Task » Return the lines of the listing from the one containing "Expand the date" through the one containing "Action: tap(235, 335)", inclusive, reproducing them verbatim.
·····
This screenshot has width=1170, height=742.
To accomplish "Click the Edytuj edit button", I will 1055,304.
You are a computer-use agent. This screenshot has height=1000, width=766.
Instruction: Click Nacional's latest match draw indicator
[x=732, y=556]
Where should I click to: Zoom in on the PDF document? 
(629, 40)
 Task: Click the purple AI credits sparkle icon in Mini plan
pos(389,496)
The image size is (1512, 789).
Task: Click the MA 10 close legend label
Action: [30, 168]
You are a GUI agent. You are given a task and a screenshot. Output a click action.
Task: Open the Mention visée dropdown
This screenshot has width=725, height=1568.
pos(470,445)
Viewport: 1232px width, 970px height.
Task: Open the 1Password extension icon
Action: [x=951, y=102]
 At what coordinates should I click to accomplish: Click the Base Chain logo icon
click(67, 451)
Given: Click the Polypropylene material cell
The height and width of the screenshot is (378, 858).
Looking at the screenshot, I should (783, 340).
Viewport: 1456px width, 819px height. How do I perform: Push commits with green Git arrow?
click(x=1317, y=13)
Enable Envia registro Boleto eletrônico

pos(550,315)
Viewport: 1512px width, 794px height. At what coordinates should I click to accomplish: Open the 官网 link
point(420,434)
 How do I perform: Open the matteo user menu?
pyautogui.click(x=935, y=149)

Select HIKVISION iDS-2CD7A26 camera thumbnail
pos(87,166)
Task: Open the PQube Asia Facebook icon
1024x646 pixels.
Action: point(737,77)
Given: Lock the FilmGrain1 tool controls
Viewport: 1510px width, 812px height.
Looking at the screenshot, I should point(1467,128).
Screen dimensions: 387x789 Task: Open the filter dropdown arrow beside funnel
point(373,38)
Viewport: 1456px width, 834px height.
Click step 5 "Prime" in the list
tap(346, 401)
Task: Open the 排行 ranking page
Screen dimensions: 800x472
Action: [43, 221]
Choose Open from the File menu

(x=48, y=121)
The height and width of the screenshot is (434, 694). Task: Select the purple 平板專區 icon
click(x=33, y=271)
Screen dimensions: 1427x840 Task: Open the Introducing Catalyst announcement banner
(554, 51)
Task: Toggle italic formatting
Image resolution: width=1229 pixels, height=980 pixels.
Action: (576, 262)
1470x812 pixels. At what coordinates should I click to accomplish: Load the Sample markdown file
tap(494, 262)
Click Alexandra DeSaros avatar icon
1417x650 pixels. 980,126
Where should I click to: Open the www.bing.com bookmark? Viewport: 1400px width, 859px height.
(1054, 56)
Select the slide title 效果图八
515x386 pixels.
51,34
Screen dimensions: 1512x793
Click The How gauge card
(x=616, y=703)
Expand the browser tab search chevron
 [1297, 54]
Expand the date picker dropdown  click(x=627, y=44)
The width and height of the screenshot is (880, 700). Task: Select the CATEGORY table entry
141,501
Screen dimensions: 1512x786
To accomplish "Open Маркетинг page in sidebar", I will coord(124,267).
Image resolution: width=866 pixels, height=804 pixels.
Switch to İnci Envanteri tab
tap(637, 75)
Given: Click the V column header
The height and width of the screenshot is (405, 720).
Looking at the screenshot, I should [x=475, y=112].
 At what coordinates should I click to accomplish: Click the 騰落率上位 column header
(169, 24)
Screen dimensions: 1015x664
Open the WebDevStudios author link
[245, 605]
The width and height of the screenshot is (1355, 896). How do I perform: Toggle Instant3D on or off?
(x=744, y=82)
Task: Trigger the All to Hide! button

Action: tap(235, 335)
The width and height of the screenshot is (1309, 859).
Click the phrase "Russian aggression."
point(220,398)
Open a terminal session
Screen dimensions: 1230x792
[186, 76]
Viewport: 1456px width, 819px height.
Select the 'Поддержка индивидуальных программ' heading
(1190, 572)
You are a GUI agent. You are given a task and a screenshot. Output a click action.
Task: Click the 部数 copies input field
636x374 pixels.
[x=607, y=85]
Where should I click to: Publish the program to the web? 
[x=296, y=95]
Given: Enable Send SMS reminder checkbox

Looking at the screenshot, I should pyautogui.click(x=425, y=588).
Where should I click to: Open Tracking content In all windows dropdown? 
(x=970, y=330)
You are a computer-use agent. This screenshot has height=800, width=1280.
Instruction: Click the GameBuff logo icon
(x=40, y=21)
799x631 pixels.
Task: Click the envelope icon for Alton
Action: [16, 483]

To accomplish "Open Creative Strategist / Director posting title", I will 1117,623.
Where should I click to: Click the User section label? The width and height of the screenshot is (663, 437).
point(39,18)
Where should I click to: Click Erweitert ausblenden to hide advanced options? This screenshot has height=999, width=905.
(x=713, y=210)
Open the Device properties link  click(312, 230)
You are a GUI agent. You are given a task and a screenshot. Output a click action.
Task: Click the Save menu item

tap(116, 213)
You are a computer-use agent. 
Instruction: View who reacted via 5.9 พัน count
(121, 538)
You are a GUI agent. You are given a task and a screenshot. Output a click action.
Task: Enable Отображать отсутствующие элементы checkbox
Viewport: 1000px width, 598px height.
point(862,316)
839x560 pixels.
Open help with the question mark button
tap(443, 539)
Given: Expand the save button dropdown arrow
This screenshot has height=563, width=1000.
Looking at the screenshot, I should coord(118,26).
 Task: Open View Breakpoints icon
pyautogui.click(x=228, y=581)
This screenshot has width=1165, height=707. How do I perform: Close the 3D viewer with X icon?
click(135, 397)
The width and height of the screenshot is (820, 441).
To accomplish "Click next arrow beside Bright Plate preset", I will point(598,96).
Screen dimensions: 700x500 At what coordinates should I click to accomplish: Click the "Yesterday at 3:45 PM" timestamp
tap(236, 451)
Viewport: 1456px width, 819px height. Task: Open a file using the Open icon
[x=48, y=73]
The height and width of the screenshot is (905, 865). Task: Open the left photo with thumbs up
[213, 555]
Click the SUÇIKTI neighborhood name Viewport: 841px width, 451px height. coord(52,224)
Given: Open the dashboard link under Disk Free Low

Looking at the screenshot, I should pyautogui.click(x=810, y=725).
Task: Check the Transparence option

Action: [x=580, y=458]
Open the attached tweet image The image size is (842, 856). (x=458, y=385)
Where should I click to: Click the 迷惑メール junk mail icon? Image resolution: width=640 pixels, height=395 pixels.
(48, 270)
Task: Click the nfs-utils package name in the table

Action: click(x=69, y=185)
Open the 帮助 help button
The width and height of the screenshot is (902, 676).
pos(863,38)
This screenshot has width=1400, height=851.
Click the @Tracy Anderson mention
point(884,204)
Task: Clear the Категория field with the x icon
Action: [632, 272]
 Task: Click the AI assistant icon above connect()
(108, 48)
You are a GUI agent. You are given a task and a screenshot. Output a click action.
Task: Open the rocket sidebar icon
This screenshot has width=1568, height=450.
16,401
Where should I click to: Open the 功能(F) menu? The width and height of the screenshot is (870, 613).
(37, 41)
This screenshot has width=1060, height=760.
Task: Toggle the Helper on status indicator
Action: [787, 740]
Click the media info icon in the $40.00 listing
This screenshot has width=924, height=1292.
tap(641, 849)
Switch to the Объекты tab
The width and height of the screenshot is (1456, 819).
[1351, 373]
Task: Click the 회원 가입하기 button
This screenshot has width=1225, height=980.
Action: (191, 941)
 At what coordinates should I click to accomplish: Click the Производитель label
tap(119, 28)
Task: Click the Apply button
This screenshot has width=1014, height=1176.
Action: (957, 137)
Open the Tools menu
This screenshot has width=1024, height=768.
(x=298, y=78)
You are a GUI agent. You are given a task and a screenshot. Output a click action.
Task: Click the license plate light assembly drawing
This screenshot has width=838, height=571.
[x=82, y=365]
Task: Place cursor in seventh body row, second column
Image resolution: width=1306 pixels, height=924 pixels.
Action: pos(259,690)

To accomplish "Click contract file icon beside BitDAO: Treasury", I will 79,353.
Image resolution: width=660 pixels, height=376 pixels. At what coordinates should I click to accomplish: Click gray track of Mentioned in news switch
·····
Exercise response »
Expand the date picker dropdown  click(x=627, y=44)
The width and height of the screenshot is (880, 700). Task: Select the CATEGORY table entry
141,501
Screen dimensions: 1512x786
To accomplish "Open Маркетинг page in sidebar", I will coord(124,267).
Image resolution: width=866 pixels, height=804 pixels.
Switch to İnci Envanteri tab
tap(637, 75)
Given: Click the V column header
The height and width of the screenshot is (405, 720).
Looking at the screenshot, I should [x=475, y=112].
 At what coordinates should I click to accomplish: Click the 騰落率上位 column header
(169, 24)
Screen dimensions: 1015x664
Open the WebDevStudios author link
[245, 605]
The width and height of the screenshot is (1355, 896). How do I perform: Toggle Instant3D on or off?
(x=744, y=82)
Task: Trigger the All to Hide! button

Action: tap(235, 335)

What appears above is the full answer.